TASK GOAL: Which lines in the records below contain the word "computer"? Copy each one out.

INPUT FOR THIS TASK:
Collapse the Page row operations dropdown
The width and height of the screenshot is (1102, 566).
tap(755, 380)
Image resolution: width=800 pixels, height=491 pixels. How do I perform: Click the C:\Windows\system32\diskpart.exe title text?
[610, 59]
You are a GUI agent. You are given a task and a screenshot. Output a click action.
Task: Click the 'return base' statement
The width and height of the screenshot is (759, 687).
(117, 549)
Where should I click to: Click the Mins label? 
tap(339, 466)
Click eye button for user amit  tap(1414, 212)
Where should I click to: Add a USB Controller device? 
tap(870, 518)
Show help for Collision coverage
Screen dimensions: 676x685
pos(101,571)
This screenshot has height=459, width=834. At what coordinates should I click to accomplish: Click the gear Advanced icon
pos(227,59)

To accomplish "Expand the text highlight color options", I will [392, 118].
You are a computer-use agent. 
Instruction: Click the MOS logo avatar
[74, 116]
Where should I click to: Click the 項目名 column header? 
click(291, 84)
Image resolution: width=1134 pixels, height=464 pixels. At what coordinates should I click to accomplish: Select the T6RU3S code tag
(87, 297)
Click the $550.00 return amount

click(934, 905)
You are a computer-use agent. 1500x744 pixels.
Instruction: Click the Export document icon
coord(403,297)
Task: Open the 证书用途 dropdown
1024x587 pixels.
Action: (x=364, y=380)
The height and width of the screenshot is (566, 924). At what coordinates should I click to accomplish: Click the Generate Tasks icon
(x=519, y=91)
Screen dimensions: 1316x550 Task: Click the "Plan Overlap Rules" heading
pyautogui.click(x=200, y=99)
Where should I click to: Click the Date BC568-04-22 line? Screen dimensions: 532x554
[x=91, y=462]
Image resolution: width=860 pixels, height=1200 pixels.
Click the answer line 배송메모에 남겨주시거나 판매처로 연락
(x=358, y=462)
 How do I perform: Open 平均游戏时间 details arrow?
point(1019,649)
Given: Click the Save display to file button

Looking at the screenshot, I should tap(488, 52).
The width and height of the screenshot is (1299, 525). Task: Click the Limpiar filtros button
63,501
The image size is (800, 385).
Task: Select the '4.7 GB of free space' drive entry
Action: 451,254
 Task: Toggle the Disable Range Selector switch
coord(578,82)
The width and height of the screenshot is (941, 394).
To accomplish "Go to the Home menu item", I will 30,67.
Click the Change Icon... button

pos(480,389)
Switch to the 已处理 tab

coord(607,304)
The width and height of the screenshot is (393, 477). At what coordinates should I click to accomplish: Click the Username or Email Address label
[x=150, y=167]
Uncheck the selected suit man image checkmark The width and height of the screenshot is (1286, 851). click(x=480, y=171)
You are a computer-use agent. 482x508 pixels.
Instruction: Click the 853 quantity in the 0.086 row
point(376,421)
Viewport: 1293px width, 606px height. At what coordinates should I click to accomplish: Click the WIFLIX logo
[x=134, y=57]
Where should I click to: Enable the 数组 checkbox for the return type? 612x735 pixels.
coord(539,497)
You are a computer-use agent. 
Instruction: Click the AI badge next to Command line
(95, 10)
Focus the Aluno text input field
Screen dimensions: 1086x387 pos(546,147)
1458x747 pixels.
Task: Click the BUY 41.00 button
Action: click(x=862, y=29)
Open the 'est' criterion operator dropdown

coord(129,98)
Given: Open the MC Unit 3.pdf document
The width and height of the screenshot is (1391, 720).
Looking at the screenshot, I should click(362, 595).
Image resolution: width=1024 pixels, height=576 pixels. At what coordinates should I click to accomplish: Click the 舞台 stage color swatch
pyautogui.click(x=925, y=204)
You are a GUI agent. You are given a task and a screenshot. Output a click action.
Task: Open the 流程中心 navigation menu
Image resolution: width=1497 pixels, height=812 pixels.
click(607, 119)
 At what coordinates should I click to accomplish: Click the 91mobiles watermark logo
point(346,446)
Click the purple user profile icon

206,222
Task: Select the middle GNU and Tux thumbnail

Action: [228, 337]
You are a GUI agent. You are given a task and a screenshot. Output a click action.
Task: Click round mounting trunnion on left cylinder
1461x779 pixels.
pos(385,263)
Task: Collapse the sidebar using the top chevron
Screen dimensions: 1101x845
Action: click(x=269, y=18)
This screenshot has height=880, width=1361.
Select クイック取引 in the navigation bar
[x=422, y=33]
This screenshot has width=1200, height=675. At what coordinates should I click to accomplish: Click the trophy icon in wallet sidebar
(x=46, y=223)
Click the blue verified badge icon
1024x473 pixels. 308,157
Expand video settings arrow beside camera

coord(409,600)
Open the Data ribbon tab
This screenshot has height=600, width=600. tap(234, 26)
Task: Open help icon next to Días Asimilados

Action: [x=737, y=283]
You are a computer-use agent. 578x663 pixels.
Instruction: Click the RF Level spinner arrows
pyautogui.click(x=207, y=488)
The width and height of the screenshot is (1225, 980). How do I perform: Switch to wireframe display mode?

EXERCISE RESULT:
You are a computer-use agent. 
You are a computer-use agent. 1500x744 pixels.
You are a computer-use agent. 482x508 pixels.
You are a computer-use agent. 
You are a computer-use agent. 578x663 pixels.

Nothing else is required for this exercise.